* **Task goal**:
Render the lines from the one containing "Where should I click to: Open" through the one containing "Looking at the screenshot, I should [x=1604, y=807]." as a numbered list, leaving out blank lines.

(Target position records)
****************************************

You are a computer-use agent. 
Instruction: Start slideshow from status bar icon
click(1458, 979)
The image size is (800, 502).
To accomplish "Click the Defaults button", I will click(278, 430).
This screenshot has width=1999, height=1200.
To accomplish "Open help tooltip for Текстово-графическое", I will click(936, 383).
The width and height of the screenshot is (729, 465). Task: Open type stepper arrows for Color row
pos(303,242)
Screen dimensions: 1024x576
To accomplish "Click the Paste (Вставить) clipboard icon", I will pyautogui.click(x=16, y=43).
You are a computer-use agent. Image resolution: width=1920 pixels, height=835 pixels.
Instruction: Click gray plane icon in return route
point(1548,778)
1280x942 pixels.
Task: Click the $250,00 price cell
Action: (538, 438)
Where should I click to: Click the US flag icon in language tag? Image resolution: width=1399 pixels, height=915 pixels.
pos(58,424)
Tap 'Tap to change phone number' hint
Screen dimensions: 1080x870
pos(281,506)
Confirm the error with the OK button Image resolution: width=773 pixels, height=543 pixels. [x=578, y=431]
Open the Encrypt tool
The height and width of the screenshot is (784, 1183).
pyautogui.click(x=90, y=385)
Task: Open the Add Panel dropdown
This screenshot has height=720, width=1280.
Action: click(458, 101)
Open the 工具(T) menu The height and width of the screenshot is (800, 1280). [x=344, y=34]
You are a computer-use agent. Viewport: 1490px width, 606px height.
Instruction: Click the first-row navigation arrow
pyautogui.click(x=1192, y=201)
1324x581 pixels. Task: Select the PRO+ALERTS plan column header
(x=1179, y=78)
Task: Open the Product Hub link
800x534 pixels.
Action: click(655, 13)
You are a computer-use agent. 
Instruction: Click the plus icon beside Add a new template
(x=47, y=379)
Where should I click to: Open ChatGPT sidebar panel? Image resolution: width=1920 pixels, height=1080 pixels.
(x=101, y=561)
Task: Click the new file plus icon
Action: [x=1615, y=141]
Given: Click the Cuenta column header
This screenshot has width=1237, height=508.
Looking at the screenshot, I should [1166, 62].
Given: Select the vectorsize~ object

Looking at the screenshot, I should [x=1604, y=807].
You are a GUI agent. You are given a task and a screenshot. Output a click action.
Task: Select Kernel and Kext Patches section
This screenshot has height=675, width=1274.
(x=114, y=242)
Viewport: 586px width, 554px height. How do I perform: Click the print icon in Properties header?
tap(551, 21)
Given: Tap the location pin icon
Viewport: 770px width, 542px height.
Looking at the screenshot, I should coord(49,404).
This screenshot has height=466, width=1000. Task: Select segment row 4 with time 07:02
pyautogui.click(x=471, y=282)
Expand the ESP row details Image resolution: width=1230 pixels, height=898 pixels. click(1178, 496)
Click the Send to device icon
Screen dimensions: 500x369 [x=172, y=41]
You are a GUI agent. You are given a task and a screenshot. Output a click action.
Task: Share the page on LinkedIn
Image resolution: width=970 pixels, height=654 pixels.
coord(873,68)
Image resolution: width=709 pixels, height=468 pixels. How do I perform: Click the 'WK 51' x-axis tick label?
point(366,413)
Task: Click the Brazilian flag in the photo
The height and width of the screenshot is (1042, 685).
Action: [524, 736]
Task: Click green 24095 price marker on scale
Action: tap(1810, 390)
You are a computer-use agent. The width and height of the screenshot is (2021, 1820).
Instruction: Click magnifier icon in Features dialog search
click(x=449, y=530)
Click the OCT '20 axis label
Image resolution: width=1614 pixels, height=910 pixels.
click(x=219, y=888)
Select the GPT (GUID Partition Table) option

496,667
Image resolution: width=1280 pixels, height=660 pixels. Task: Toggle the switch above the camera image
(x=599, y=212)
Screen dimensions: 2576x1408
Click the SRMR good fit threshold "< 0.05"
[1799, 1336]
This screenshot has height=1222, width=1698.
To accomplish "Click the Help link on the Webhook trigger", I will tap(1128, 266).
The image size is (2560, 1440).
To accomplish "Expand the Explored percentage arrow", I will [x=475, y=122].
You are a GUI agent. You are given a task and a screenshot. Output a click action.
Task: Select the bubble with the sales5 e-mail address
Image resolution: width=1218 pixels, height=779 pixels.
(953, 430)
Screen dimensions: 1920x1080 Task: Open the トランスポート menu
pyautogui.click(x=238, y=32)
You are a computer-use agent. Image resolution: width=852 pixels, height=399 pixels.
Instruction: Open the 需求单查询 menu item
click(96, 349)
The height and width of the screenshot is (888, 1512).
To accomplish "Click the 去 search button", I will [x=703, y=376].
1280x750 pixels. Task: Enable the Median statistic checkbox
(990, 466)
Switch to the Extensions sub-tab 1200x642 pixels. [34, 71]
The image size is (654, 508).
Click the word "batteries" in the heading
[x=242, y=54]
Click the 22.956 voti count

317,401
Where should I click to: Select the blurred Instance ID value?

****************************************

* **Finished task**:
1. Where should I click to: Open ChatGPT sidebar panel? Image resolution: width=1920 pixels, height=1080 pixels.
2. (x=101, y=561)
3. Task: Click the new file plus icon
4. Action: [x=1615, y=141]
5. Given: Click the Cuenta column header
6. This screenshot has width=1237, height=508.
7. Looking at the screenshot, I should [1166, 62].
8. Given: Select the vectorsize~ object
9. Looking at the screenshot, I should [x=1604, y=807].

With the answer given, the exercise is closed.